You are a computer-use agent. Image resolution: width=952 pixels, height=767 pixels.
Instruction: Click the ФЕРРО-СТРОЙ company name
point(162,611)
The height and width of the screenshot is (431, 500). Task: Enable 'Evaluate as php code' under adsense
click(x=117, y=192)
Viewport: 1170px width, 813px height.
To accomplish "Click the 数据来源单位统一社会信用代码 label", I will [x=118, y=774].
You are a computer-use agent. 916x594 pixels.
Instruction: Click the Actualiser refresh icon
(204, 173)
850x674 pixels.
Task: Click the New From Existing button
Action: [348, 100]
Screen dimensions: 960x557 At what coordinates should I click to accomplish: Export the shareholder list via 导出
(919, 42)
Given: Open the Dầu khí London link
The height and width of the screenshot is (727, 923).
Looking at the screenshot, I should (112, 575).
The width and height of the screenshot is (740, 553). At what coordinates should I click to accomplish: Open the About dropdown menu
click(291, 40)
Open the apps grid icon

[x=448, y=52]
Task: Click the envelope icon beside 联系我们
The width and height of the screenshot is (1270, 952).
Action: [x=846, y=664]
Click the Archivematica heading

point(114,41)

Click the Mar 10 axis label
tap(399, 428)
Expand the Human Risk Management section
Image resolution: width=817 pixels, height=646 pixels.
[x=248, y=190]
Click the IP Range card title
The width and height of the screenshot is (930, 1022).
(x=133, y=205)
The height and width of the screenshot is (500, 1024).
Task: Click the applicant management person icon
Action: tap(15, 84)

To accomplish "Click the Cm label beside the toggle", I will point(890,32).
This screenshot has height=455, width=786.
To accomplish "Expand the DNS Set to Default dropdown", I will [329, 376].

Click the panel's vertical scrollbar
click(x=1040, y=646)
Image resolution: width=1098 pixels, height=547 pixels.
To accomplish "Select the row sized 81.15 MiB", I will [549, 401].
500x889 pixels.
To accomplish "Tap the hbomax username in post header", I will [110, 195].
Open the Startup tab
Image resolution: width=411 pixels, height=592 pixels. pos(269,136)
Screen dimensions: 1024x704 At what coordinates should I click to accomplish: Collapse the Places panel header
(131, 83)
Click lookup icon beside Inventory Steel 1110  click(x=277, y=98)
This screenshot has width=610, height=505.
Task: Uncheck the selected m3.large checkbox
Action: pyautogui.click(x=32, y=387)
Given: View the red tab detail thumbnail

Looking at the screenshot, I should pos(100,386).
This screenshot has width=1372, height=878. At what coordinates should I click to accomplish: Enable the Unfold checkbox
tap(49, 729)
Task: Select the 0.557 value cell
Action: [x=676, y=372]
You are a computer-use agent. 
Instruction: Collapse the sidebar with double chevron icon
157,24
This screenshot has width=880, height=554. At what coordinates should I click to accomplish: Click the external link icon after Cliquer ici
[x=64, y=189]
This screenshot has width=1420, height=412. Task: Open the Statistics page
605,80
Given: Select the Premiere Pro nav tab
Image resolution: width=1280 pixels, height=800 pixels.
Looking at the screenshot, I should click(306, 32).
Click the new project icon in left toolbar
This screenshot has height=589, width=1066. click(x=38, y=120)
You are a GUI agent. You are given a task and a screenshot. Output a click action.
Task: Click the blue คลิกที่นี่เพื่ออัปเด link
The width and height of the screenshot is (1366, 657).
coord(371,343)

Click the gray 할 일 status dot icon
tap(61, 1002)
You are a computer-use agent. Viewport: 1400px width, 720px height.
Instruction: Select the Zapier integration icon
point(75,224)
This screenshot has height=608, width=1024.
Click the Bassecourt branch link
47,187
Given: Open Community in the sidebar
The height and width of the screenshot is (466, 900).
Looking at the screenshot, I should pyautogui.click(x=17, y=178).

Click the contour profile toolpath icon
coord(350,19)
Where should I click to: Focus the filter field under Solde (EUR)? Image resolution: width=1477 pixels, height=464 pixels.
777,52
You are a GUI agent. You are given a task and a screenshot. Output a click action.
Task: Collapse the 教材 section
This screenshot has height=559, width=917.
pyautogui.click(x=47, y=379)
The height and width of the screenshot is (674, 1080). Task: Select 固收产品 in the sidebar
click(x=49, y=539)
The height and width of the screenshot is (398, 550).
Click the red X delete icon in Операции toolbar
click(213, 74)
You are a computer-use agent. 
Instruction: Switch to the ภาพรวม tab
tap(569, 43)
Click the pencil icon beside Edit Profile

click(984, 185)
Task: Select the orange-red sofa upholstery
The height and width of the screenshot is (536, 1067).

• EXERCISE REQUIREMENTS: Show, from the listing above, each line that contains the word "computer".

• SOLVED PROBLEM:
You are a computer-use agent. Image resolution: width=952 pixels, height=767 pixels.
You are a computer-use agent. 916x594 pixels.
You are a computer-use agent. 
You are a computer-use agent. Viewport: 1400px width, 720px height.
You are a computer-use agent. 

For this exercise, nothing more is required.